Boebert, a fierce Trump backer, has amplified his false election-fraud claims. She’s also boosted ticket sales for the Pennsylvania fundraiser, said Robert Arena, the county party’s executive director.
“The congresswoman is a rising name,” he said.
Arena and some other Republican leaders downplayed the party rift, arguing it will be more united for the 2022 campaigns after more than a year under Democratic control in Washington.
A pivotal question: Who will they unite behind? Polls suggest Trump’s popularity has faded. About 7 in 10 Republicans approved of Trump in a Jan. 8-12 Reuters/Ipsos poll taken during his last month in office, down from as high as 9 in 10 last year.
Still, no other Republican comes close to being perceived as the party’s standard-bearer. Reuters/Ipsos polling between Feb. 18 and 24 asked Republican voters to pick from a list of prominent Republicans, not including Trump, who they thought embodied the qualities of an American leader. Texas Senator Ted Cruz, a chief Trump backer, polled highest, at 22%. Senate Minority Leader Mitch McConnell – who has recently blasted Trump over his role in the Capitol riots – was favored by just 3%, the same as firebrand congresswoman Marjorie Taylor Greene, who has been widely criticized for promoting conspiracy theories.
REPUBLICAN CIVIL WAR ‘CANCELED’
Asked about the attempt to censure Toomey, the party’s national Senate campaign organization pointed to comments this week from Senator Rick Scott, its chairman, declaring that the “Republican civil war has been cancelled.”
“Those fanning these flames, in both the media and our own ranks, desire a GOP civil war,” he wrote in a memo. “No, we don’t have time for that.”
The infighting won’t be so easy to wish away, said John Kennedy, a political science professor at West Chester University in Chester County. The increasingly Trumpian base of Republican voters, he said, will make it difficult for any moderate to win Pennsylvania’s party primaries, in which only Republicans vote.
Some analysts and moderate Republicans noted that the party tried nominating Trump-like candidates for Senate and governor in 2018, and they lost by double digits. Others compared the current insurgency to the Tea Party movement that divided Republicans a decade ago, when Tea Party-backed candidates were blamed for party losses in Senate elections.

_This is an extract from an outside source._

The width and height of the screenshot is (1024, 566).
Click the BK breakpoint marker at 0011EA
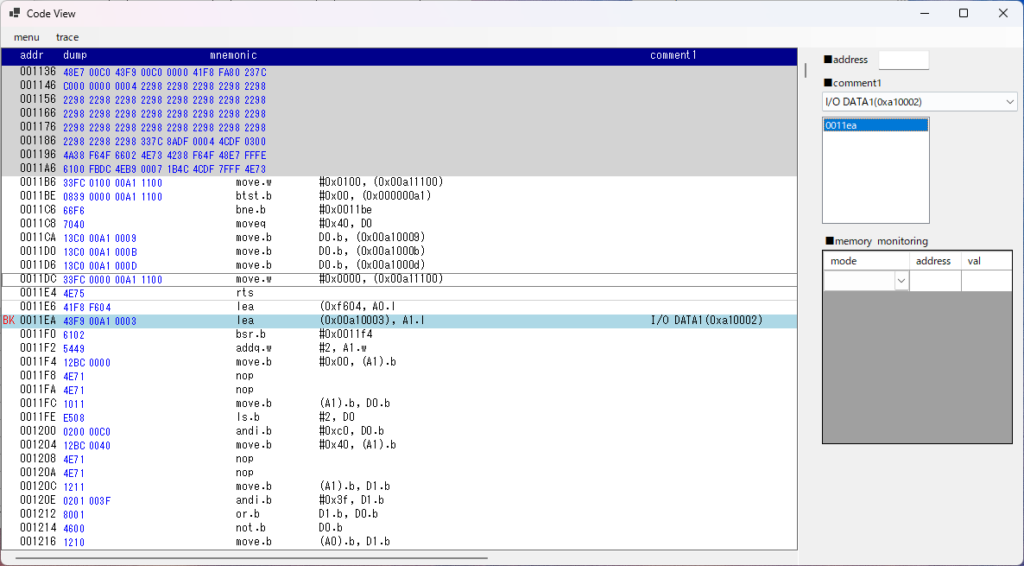[9, 321]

Howard Merrick, the chairman of the Republican committee in Schuylkill County, a Trump stronghold, said that voters leaving the party are not necessarily just anti-Trump moderates. They also include Trump supporters who are furious with his Republican critics – and who still believe Trump’s claims that he lost a rigged election.
“There are people who are very, very mad at everything that happened,” he said. “Most are mad at Congress – those senators like Toomey who have not stood up for Trump.”

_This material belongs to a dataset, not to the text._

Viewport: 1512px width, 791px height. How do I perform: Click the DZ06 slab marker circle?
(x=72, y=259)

Yet Merrick believes the effort to censure Toomey would only further undermine the party. “It hurts us to do this,” he said.
FROM RELIABLE CONSERVATIVE TO REVILED TRAITOR
Toomey’s Senate seat in Pennsylvania is up for grabs because he has announced he will not run for re-election in 2022.

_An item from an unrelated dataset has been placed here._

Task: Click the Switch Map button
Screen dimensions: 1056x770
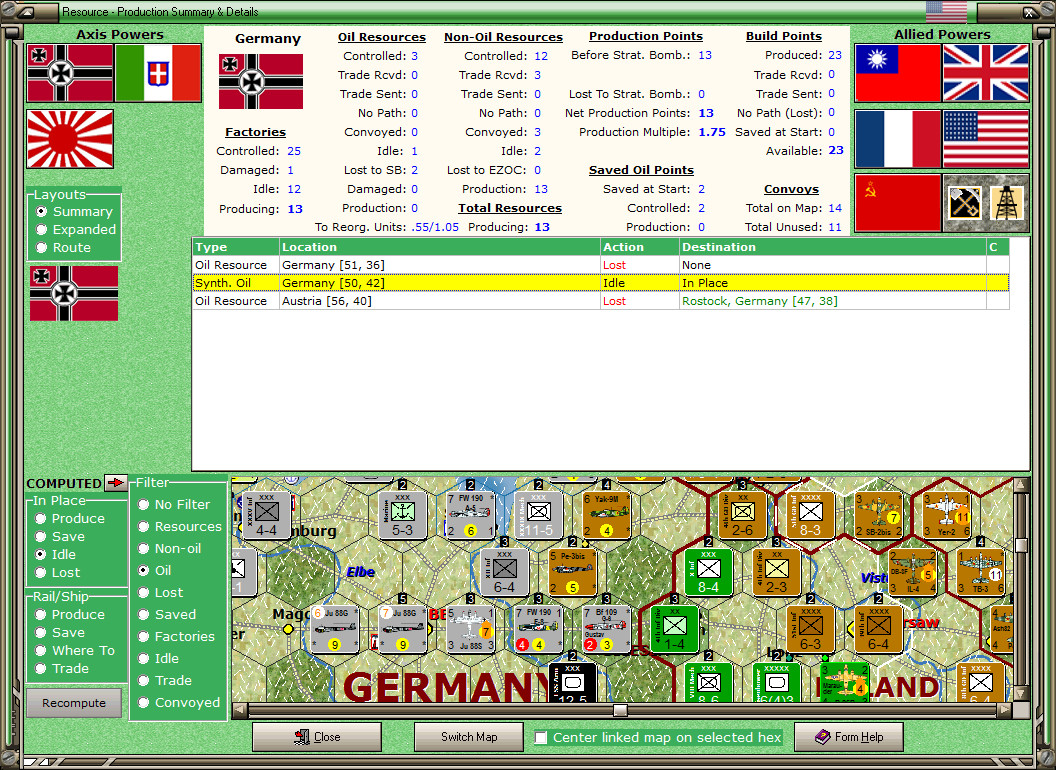Action: pyautogui.click(x=468, y=736)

The Senate is currently divided 50-50, with Democrats in power because Vice President Kamala Harris has the tie-breaking vote. Losing in Pennsylvania – widely seen as the most competitive 2022 Senate race – would make it much harder for Republicans to retake the chamber.
The changing perception of Toomey, who declined an interview request, illustrates the party’s shift toward Trumpism. Once considered a reliable conservative, he’s now reviled as a traitor among some Trump backers. Toomey launched his first Senate run in 2004 against incumbent Republican Arlen Specter, who was ridiculed back then as a “RINO” – a Republican in Name Only, an insult now hurled at Toomey.
Many Republicans’ demands for absolute loyalty to Trump worry Ryan Costello, a moderate former Republican congressman and Trump critic who is close to launching a bid for Toomey’s seat.
“They’re demanding absolutism,” Costello said of Trump’s political operation. “If that’s what it takes to get his support, that’s a recipe for general election losses.”